▸ **Records**:
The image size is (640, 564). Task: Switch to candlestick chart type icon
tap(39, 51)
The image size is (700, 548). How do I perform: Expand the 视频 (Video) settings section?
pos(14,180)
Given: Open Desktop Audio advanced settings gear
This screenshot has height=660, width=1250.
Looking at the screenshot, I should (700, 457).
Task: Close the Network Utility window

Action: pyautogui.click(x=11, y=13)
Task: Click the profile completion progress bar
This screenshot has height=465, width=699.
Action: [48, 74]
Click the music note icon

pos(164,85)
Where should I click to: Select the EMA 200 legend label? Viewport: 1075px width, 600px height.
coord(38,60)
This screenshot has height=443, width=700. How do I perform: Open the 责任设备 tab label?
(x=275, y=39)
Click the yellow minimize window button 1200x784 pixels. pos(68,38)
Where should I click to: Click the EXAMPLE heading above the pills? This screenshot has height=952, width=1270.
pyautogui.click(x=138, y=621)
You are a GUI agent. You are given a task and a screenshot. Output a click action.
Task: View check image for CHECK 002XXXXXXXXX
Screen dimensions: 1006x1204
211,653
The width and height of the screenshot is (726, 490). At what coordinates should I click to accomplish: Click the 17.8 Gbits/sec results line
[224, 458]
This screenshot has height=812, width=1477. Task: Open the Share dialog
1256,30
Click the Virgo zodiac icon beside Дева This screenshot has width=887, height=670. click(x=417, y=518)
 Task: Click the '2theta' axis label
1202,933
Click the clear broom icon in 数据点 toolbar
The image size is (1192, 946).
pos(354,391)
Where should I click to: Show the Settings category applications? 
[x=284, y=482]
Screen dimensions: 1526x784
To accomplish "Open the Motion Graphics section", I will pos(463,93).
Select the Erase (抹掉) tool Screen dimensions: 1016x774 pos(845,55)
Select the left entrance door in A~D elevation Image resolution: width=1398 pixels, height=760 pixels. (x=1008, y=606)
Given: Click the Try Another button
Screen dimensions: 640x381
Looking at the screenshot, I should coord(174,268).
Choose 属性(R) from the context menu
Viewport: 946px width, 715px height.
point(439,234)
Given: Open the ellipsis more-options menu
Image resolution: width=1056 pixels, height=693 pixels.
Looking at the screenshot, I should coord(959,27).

▸ **Request**: Please rewrite the listing above, changing every "Screen dimensions" to "Display size" and leaving everything else unchanged.

▸ **Solved exercise**:
The image size is (640, 564). Task: Switch to candlestick chart type icon
tap(39, 51)
The image size is (700, 548). How do I perform: Expand the 视频 (Video) settings section?
pos(14,180)
Given: Open Desktop Audio advanced settings gear
This screenshot has height=660, width=1250.
Looking at the screenshot, I should (700, 457).
Task: Close the Network Utility window

Action: pyautogui.click(x=11, y=13)
Task: Click the profile completion progress bar
This screenshot has height=465, width=699.
Action: [48, 74]
Click the music note icon

pos(164,85)
Where should I click to: Select the EMA 200 legend label? Viewport: 1075px width, 600px height.
coord(38,60)
This screenshot has height=443, width=700. How do I perform: Open the 责任设备 tab label?
(x=275, y=39)
Click the yellow minimize window button 1200x784 pixels. pos(68,38)
Where should I click to: Click the EXAMPLE heading above the pills? This screenshot has height=952, width=1270.
pyautogui.click(x=138, y=621)
You are a GUI agent. You are given a task and a screenshot. Output a click action.
Task: View check image for CHECK 002XXXXXXXXX
Display size: 1006x1204
211,653
The width and height of the screenshot is (726, 490). At what coordinates should I click to accomplish: Click the 17.8 Gbits/sec results line
[224, 458]
This screenshot has height=812, width=1477. Task: Open the Share dialog
1256,30
Click the Virgo zodiac icon beside Дева This screenshot has width=887, height=670. click(x=417, y=518)
 Task: Click the '2theta' axis label
1202,933
Click the clear broom icon in 数据点 toolbar
The image size is (1192, 946).
pos(354,391)
Where should I click to: Show the Settings category applications? 
[x=284, y=482]
Display size: 1526x784
To accomplish "Open the Motion Graphics section", I will pos(463,93).
Select the Erase (抹掉) tool Display size: 1016x774 pos(845,55)
Select the left entrance door in A~D elevation Image resolution: width=1398 pixels, height=760 pixels. (x=1008, y=606)
Given: Click the Try Another button
Display size: 640x381
Looking at the screenshot, I should coord(174,268).
Choose 属性(R) from the context menu
Viewport: 946px width, 715px height.
point(439,234)
Given: Open the ellipsis more-options menu
Image resolution: width=1056 pixels, height=693 pixels.
Looking at the screenshot, I should coord(959,27).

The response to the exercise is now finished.